Extracted records: Begin

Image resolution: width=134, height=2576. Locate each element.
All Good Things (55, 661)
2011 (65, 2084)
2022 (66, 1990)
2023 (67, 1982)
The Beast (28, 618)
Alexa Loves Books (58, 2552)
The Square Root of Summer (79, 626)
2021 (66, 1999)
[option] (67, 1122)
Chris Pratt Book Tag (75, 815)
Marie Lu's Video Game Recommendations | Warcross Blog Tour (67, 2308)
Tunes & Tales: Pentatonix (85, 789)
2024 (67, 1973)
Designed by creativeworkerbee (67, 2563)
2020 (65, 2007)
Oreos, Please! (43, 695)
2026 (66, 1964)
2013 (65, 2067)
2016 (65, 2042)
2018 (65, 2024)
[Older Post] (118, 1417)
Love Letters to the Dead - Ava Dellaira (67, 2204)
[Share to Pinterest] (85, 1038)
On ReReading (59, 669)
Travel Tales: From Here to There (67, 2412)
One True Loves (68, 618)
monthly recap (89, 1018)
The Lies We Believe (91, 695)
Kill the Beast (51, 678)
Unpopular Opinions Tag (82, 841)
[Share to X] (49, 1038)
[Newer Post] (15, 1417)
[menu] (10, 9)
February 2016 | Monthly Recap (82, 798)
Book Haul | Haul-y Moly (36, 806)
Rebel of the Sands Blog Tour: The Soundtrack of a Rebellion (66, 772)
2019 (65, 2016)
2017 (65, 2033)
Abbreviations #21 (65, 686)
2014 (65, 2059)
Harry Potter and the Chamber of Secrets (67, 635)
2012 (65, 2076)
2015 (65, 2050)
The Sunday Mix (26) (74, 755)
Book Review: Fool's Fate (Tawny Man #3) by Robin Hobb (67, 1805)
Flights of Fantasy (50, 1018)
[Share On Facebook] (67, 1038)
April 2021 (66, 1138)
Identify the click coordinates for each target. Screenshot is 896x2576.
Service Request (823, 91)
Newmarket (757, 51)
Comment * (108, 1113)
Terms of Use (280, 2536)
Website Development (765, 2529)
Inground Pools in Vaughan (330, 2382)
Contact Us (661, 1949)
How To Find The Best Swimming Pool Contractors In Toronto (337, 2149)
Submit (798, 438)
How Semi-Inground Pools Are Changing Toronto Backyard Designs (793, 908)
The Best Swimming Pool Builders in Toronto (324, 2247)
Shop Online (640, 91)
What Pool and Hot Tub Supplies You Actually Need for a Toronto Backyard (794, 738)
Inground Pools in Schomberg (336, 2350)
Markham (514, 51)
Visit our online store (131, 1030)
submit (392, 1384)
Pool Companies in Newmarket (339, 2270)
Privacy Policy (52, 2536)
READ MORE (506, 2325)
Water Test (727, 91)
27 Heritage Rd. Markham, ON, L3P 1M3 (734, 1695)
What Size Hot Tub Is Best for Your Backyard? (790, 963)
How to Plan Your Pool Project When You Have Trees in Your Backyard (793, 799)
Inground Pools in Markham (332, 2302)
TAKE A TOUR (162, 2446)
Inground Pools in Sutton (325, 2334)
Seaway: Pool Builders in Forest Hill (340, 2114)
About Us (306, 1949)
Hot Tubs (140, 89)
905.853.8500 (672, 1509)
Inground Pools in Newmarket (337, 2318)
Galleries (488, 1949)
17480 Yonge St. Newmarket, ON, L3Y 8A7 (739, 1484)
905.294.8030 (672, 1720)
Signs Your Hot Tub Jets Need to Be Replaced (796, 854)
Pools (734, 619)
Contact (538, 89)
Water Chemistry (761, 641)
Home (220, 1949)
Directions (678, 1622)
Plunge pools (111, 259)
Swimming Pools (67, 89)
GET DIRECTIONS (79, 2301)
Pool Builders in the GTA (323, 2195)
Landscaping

Extracted records: End

**Required work**: Reproduce all of the data. Leave every line unchanged.

**Answer to the problem**:
Image resolution: width=134, height=2576. Locate each element.
All Good Things (55, 661)
2011 (65, 2084)
2022 (66, 1990)
2023 (67, 1982)
The Beast (28, 618)
Alexa Loves Books (58, 2552)
The Square Root of Summer (79, 626)
2021 (66, 1999)
[option] (67, 1122)
Chris Pratt Book Tag (75, 815)
Marie Lu's Video Game Recommendations | Warcross Blog Tour (67, 2308)
Tunes & Tales: Pentatonix (85, 789)
2024 (67, 1973)
Designed by creativeworkerbee (67, 2563)
2020 (65, 2007)
Oreos, Please! (43, 695)
2026 (66, 1964)
2013 (65, 2067)
2016 (65, 2042)
2018 (65, 2024)
[Older Post] (118, 1417)
Love Letters to the Dead - Ava Dellaira (67, 2204)
[Share to Pinterest] (85, 1038)
On ReReading (59, 669)
Travel Tales: From Here to There (67, 2412)
One True Loves (68, 618)
monthly recap (89, 1018)
The Lies We Believe (91, 695)
Kill the Beast (51, 678)
Unpopular Opinions Tag (82, 841)
[Share to X] (49, 1038)
[Newer Post] (15, 1417)
[menu] (10, 9)
February 2016 | Monthly Recap (82, 798)
Book Haul | Haul-y Moly (36, 806)
Rebel of the Sands Blog Tour: The Soundtrack of a Rebellion (66, 772)
2019 (65, 2016)
2017 (65, 2033)
Abbreviations #21 (65, 686)
2014 (65, 2059)
Harry Potter and the Chamber of Secrets (67, 635)
2012 (65, 2076)
2015 (65, 2050)
The Sunday Mix (26) (74, 755)
Book Review: Fool's Fate (Tawny Man #3) by Robin Hobb (67, 1805)
Flights of Fantasy (50, 1018)
[Share On Facebook] (67, 1038)
April 2021 (66, 1138)
Identify the click coordinates for each target. Screenshot is 896x2576.
Service Request (823, 91)
Newmarket (757, 51)
Comment * (108, 1113)
Terms of Use (280, 2536)
Website Development (765, 2529)
Inground Pools in Vaughan (330, 2382)
Contact Us (661, 1949)
How To Find The Best Swimming Pool Contractors In Toronto (337, 2149)
Submit (798, 438)
How Semi-Inground Pools Are Changing Toronto Backyard Designs (793, 908)
The Best Swimming Pool Builders in Toronto (324, 2247)
Shop Online (640, 91)
What Pool and Hot Tub Supplies You Actually Need for a Toronto Backyard (794, 738)
Inground Pools in Schomberg (336, 2350)
Markham (514, 51)
Visit our online store (131, 1030)
submit (392, 1384)
Pool Companies in Newmarket (339, 2270)
Privacy Policy (52, 2536)
READ MORE (506, 2325)
Water Test (727, 91)
27 Heritage Rd. Markham, ON, L3P 1M3 (734, 1695)
What Size Hot Tub Is Best for Your Backyard? (790, 963)
How to Plan Your Pool Project When You Have Trees in Your Backyard (793, 799)
Inground Pools in Markham (332, 2302)
TAKE A TOUR (162, 2446)
Inground Pools in Sutton (325, 2334)
Seaway: Pool Builders in Forest Hill (340, 2114)
About Us (306, 1949)
Hot Tubs (140, 89)
905.853.8500 (672, 1509)
Inground Pools in Newmarket (337, 2318)
Galleries (488, 1949)
17480 Yonge St. Newmarket, ON, L3Y 8A7 (739, 1484)
905.294.8030 (672, 1720)
Signs Your Hot Tub Jets Need to Be Replaced (796, 854)
Pools (734, 619)
Contact (538, 89)
Water Chemistry (761, 641)
Home (220, 1949)
Directions (678, 1622)
Plunge pools (111, 259)
Swimming Pools (67, 89)
GET DIRECTIONS (79, 2301)
Pool Builders in the GTA (323, 2195)
Landscaping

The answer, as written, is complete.